Provider Network Data Integrity Analyst - Health Plan

Sanford HealthRemote WI, WI
$24 - $39Onsite

About The Position

This position is responsible for the accuracy, completeness, and required regulatory filings of the Health Plan’s (HP) provider network. Serves as a resource for strategic planning, compliance, and network analysis. Responsible for completion of network adequacy filings for Centers for Medicare and Medicaid Services (CMS), National Committee for Quality Assurance (NCQA), Department of Health Services (DHS), and requested employer groups. Accountable for the maintenance, enhancements, and overall data integrity to ensure the Health Plan’s provider directory meets established CMS standards. Develops and enforces data quality standards within the provider and facility database to ensure that credentialing software is a source for up to date accurate record information. Completes network adequacy reviews, in collaboration with the Health Plan's Business Intelligence Department representatives to include Center for Medicare and Medicaid Services (CMS) time and distance standards, ensuring HP meets required network standards to expand their service area. Performs analyses and audits to identify gaps in current provider networks to ensure corrections are made by contracting to maintain compliance with required adequacy standards. Coordinates required regulatory provider network submissions to ensure HP meets contractual obligations. Audits and advises provider credentialing on identified data issues, including working with delegated credentialed entities, to ensure that complete and accurate information is being received. Maintains accurate data in HP Provider Directory to ensure it's in compliance with CMS, Department of Health Services (DHS), and Office of the Commissioner of Insurance requirements. Organizes a large amount of data into easy to understand formats to help aid in strategic planning for HP. Maintains a strong understanding of providers and facilities in current HP's service area and patterns of care to help identify opportunities for potential expansion. Researches and communicate regulatory directives to ensure HP maintains compliant practices. Performs disruption analysis for potential customers of HP to identify potential improvements to effectively provide competitiveness for bids.

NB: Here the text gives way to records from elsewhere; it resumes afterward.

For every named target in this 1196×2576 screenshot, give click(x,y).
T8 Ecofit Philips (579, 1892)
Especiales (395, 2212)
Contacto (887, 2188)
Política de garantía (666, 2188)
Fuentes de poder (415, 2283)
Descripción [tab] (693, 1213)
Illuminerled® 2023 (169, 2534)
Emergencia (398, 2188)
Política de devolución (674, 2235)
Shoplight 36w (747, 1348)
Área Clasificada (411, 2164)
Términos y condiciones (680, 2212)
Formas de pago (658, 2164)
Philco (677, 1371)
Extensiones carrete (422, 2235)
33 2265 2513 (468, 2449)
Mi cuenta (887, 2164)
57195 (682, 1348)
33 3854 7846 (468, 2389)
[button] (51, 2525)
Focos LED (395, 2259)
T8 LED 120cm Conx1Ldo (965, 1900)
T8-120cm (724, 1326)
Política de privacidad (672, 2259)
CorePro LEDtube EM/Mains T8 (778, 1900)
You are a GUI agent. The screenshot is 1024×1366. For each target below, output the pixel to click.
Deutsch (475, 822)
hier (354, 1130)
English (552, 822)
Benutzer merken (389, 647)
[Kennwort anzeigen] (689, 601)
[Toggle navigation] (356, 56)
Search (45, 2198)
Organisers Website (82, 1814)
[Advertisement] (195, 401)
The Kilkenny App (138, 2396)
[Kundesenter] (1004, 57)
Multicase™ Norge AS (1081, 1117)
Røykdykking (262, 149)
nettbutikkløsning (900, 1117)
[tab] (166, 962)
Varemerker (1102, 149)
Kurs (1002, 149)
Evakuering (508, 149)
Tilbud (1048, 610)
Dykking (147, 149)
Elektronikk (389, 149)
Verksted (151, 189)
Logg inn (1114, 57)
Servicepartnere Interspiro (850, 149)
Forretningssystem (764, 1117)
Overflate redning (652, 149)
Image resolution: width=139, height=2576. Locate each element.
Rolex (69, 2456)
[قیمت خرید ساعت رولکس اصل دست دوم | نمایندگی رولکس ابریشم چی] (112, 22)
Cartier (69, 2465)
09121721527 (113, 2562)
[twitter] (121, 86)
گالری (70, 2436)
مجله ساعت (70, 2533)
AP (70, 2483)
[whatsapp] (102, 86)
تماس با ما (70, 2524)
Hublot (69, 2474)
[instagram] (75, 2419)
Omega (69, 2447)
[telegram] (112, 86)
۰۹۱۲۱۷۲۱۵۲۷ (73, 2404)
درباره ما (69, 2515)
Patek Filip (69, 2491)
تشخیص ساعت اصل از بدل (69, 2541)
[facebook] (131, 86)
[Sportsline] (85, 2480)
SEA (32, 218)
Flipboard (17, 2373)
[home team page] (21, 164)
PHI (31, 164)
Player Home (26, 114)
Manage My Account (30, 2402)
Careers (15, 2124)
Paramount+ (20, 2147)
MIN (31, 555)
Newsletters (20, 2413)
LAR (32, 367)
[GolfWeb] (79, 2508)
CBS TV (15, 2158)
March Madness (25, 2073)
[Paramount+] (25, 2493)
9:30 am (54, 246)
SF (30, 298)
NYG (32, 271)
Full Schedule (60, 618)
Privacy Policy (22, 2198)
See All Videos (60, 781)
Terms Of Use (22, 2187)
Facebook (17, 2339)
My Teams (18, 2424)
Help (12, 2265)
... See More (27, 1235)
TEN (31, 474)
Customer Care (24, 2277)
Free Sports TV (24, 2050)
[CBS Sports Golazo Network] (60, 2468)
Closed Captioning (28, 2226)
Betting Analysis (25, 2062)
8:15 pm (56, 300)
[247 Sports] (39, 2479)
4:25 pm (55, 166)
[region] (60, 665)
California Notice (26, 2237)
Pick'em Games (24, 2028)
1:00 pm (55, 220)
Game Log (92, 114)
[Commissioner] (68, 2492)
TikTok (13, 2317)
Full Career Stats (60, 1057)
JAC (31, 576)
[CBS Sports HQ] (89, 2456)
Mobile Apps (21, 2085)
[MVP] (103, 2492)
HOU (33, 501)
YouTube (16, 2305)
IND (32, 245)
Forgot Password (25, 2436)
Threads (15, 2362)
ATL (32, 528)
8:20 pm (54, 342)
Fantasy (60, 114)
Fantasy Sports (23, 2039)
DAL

Other duties as assigned.

Requirements

  • Bachelor’s Degree in business administration, finance, healthcare related field, computer science, or analytics.
  • Three years’ experience in a medical group practice, health insurance or Health Maintenance Organization (HMO) environment.
  • Demonstrated knowledge of data manipulation and analytical analysis.
  • Proficiency with Microsoft Office suite to include products, Excel and Access.

Nice To Haves

  • Successful completion of a post-secondary medical terminology course preferred.
  • Understanding of geoaccess coding, provider credentialing, and medical terminology preferred.

Responsibilities

  • Develops and enforces data quality standards within the provider and facility database to ensure that credentialing software is a source for up to date accurate record information.
  • Completes network adequacy reviews, in collaboration with the Health Plan's Business Intelligence Department representatives to include Center for Medicare and Medicaid Services (CMS) time and distance standards, ensuring HP meets required network standards to expand their service area.
  • Performs analyses and audits to identify gaps in current provider networks to ensure corrections are made by contracting to maintain compliance with required adequacy standards.
  • Coordinates required regulatory provider network submissions to ensure HP meets contractual obligations.
  • Audits and advises provider credentialing on identified data issues, including working with delegated credentialed entities, to ensure that complete and accurate information is being received.
  • Maintains accurate data in HP Provider Directory to ensure it's in compliance with CMS, Department of Health Services (DHS), and Office of the Commissioner of Insurance requirements.
  • Organizes a large amount of data into easy to understand formats to help aid in strategic planning for HP.
  • Maintains a strong understanding of providers and facilities in current HP's service area and patterns of care to help identify opportunities for potential expansion.
  • Researches and communicate regulatory directives to ensure HP maintains compliant practices.
  • Performs disruption analysis for potential customers of HP to identify potential improvements to effectively provide competitiveness for bids.